Saudi Arabia is in the early stages of “Vision 2030”, a multi-billion dollar drive to open up society and diversify its economy away from oil revenues, and Al Rajhi’s chief executive Steve Bertamini is expecting medium-term opportunities from it.
“There’s not enough liquidity in the banking system to support all of it, so there will need to be a large component of international finance to come on line.
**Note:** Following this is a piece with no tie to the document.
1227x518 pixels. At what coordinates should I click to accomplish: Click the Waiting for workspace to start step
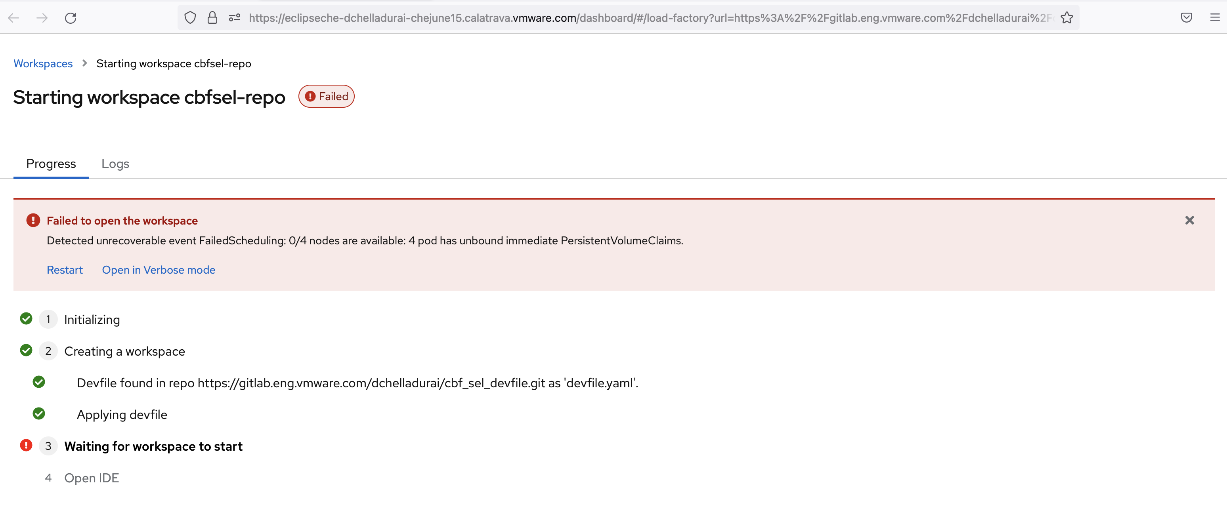[153, 446]
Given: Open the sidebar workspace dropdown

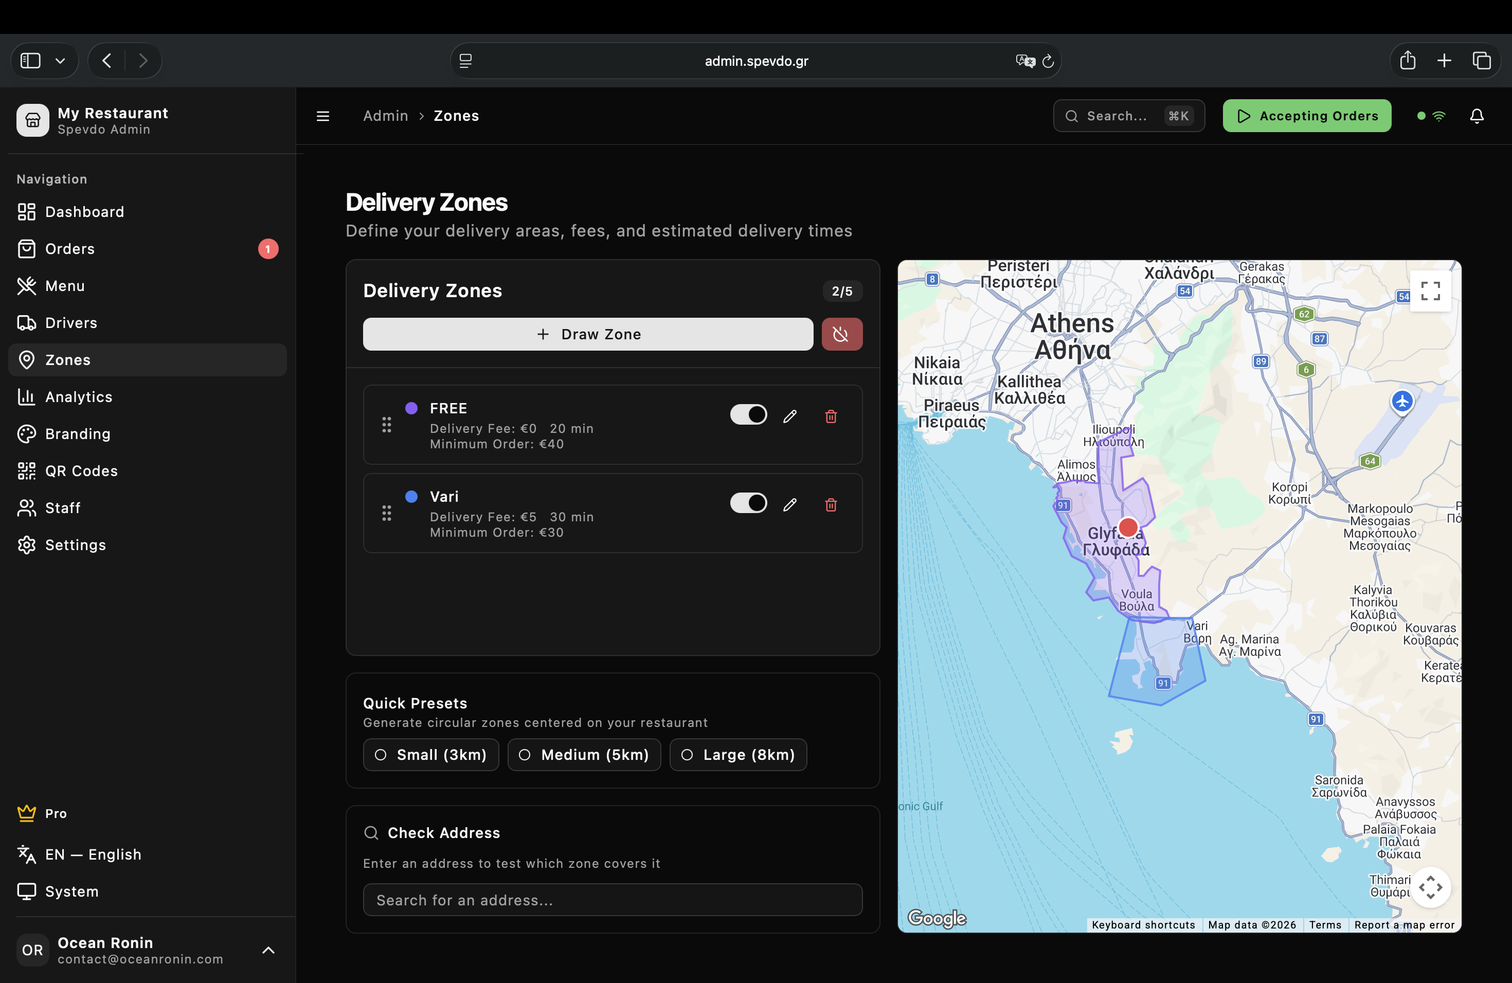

Being very well capitalised, very liquid will be an asset for us,” he said.
While Saudi bank lending remains generally subdued, with Al Rajhi’s loan growth shrinking by 1.7 per cent in the second quarter, it should post low-single digit loan growth for the remainder of 2018, before a return to more “normalised” mid-single digits in 2019, Bertamini said.
Some initiatives to boost the housing market – the government has raised its home ownership target for Saudis to 60 per cent by 2020 from around 47 per cent now – are already helping the kingdom’s biggest mortgage provider.
WOMEN TO PLAY BIGGER ROLE
Other reforms are taking more time to have an effect.
“Women driving and increased participation of women in the workforce will take a bit of time to work its way through the system, but in my view that will should more than offset any short-term impact from the departure of expats,” Bertamini said.
A plan to reduce reliance on expatriates to generate jobs for Saudis has seen the number of foreign workers fall by more than 700,000 since last year.
Al Rajhi was nevertheless seeing steady growth in its consumer customer base, he said, adding that the expatriate exodus might have some impact on its remittance business.
The bank has already seen an overall rise in banking for women and car loans for women have begun to rise substantially from a low base, Bertamini said, adding that their entry into the workforce will mean more demand for accounts, loans and saving products.
In a bid to help control indebtedness among consumers, the central bank has introduced caps on retail lending.
Ahead of the rules, which came into force on August 12, Bertamini said consumer lending had hit record volumes.
Within corporate banking, lending was generally flat as businesses put off borrowing until they had adjusted to new economic conditions such as the introduction of VAT, higher utility costs and any changes in their workforce mix.
“We expect three or six months from now, rates will improve and margins will improve as demand for loans begins to increase again from the lower levels of the last 18 months,” he said.